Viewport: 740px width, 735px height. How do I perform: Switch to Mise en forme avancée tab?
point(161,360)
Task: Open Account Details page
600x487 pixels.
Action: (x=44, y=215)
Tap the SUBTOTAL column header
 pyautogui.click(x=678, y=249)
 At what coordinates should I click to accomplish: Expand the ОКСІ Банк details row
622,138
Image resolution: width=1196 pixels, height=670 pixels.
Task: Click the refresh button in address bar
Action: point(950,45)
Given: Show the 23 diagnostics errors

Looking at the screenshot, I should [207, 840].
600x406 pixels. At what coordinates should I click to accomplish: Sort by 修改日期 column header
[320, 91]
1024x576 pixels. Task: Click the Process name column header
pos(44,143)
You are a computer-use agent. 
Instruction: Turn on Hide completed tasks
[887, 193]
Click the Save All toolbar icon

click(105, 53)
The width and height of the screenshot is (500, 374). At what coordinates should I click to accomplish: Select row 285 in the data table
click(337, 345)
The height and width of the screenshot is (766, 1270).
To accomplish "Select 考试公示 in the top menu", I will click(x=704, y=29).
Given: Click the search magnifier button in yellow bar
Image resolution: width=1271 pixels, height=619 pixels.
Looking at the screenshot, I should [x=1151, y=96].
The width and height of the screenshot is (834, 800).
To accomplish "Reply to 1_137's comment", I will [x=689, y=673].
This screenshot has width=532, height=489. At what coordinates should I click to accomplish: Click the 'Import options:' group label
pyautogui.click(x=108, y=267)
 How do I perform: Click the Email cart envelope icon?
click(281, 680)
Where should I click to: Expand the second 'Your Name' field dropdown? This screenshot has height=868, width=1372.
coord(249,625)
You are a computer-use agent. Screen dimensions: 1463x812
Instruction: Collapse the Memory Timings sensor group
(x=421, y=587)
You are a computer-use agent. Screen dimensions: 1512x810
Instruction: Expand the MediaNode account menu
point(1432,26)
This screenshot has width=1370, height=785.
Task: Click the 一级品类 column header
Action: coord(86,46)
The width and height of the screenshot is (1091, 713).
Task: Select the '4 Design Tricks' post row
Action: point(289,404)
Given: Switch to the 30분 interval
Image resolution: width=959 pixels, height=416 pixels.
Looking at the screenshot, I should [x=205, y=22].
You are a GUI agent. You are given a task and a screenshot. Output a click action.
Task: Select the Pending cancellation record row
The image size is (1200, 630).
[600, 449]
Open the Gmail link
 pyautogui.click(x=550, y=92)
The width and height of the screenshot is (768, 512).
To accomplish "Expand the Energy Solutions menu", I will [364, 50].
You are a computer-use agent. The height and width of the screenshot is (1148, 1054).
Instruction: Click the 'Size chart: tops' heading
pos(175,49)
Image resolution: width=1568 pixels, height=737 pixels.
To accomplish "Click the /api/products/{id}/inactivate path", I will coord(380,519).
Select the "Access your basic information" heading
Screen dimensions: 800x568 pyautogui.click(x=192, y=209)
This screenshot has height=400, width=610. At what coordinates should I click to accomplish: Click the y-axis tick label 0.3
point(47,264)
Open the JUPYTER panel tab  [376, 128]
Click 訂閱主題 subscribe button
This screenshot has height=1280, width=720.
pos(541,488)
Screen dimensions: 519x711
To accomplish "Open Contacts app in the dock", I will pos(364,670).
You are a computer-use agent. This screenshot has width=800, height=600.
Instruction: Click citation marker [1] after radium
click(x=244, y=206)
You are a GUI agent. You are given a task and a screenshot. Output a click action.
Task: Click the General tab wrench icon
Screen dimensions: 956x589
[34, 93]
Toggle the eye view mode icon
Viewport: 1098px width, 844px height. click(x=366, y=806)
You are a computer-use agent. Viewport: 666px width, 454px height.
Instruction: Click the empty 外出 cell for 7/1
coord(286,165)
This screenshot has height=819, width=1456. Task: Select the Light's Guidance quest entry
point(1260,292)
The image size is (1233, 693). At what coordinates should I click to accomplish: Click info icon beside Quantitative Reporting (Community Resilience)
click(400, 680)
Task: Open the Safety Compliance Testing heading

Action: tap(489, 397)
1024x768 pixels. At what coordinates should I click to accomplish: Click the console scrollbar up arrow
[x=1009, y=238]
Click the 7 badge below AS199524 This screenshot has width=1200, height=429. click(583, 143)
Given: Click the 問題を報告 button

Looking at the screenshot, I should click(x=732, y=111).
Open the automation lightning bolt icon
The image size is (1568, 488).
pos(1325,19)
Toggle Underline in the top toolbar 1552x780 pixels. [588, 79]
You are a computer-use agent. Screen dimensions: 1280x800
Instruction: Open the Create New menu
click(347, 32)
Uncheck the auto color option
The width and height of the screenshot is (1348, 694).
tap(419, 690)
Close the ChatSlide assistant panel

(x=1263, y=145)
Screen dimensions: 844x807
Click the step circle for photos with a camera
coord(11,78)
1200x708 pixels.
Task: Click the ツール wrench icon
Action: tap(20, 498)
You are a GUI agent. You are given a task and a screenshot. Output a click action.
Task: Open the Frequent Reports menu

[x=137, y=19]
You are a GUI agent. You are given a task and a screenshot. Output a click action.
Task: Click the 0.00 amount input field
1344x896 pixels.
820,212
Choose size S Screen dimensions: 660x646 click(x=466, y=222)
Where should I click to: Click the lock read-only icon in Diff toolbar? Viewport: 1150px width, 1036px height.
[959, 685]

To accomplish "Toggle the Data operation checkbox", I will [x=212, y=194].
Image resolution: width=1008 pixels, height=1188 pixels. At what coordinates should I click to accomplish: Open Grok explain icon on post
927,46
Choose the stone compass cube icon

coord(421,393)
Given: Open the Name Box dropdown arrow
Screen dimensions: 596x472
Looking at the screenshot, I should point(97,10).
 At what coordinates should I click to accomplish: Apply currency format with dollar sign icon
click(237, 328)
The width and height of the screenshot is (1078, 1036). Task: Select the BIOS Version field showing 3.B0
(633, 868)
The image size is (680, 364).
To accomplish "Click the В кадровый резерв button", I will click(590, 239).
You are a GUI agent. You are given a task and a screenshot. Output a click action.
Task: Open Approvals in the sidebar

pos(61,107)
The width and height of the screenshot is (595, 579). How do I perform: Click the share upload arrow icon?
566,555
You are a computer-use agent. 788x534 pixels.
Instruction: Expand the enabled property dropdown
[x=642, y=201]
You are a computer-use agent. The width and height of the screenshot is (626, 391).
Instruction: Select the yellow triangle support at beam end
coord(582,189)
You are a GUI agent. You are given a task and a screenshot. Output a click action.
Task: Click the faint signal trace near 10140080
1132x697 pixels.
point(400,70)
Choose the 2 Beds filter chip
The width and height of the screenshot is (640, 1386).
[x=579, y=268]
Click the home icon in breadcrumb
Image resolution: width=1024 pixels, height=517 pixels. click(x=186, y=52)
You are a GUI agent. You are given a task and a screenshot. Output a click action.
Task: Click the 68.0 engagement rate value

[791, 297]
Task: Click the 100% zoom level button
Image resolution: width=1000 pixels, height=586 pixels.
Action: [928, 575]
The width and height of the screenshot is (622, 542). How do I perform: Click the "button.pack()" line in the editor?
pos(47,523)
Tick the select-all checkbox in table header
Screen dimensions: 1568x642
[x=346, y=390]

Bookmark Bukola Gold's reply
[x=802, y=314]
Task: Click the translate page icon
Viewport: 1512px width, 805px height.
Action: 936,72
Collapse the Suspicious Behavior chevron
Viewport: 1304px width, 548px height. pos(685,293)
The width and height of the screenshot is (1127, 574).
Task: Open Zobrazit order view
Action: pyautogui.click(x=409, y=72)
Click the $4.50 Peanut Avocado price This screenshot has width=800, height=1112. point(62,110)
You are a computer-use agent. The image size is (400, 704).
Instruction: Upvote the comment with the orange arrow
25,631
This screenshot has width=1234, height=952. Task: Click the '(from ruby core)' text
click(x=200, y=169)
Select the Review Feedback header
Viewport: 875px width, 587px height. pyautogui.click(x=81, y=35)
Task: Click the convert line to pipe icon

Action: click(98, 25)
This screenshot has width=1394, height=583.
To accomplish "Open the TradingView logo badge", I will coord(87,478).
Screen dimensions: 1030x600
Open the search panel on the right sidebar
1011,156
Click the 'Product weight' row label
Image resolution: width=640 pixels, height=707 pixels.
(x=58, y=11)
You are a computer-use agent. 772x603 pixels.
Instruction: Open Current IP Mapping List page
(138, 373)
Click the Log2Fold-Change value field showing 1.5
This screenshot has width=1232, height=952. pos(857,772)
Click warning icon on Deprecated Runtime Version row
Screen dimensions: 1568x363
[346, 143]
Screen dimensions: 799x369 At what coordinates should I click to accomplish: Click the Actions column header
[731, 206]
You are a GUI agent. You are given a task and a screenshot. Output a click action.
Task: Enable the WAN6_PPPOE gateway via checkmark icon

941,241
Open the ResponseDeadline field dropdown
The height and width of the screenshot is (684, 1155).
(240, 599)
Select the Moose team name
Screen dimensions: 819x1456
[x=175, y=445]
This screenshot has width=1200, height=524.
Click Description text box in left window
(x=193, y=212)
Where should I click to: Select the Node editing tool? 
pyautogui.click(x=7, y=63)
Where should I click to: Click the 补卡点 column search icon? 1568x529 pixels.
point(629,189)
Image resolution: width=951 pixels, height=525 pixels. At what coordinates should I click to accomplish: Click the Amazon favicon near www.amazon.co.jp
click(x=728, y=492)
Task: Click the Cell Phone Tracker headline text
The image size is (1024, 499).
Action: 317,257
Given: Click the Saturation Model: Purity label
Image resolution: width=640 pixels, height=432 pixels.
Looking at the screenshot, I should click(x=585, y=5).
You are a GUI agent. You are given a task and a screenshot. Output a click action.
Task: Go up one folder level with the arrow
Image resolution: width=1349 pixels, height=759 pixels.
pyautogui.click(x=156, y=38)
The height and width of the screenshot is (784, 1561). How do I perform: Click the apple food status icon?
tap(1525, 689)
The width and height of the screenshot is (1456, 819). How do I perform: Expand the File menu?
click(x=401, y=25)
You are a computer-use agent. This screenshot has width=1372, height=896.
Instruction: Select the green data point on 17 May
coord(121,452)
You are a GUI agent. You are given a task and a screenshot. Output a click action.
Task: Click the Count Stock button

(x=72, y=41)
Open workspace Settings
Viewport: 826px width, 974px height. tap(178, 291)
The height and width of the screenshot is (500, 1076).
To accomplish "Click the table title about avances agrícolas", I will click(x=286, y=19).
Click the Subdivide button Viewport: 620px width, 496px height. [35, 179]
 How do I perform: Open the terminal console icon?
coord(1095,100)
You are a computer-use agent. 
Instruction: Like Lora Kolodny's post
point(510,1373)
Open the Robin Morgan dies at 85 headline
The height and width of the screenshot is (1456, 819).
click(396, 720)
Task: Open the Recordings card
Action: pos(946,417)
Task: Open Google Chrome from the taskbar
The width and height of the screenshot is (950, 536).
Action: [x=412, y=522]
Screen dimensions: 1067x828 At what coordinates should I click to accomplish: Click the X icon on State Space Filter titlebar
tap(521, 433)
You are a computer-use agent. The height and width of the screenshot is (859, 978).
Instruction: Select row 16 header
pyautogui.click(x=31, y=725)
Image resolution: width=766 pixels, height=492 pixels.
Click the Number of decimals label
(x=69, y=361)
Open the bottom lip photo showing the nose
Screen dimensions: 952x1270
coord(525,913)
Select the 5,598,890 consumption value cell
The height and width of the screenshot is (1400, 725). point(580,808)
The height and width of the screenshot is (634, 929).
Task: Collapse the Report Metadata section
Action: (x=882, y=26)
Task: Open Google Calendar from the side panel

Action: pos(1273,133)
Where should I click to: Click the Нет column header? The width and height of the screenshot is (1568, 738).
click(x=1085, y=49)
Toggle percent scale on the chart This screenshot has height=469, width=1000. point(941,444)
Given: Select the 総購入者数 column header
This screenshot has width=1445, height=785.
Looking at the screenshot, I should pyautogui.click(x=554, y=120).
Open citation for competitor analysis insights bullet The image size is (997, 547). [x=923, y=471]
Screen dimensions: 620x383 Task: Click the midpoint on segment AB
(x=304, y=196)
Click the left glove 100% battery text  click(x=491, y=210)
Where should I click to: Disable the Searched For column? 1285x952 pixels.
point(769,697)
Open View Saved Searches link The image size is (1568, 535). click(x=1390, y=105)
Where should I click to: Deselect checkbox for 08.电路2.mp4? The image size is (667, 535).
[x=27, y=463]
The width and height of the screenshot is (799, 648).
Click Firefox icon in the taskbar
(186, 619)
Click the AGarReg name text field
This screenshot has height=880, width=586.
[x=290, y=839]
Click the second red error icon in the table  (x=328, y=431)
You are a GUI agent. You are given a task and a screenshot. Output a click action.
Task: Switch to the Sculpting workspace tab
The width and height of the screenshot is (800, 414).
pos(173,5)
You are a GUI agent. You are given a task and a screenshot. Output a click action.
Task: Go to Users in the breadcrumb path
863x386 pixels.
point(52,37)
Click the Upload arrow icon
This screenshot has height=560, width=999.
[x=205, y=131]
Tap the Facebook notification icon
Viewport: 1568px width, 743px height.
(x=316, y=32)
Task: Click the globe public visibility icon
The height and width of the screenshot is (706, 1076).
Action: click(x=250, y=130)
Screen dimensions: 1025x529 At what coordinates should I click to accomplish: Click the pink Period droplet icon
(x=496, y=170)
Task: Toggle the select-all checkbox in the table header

-- EXERCISE --
Copy from the entries above each line in which the string "level" can be found.

-- EXERCISE RESPONSE --
Task: Click the 100% zoom level button
Task: Go up one folder level with the arrow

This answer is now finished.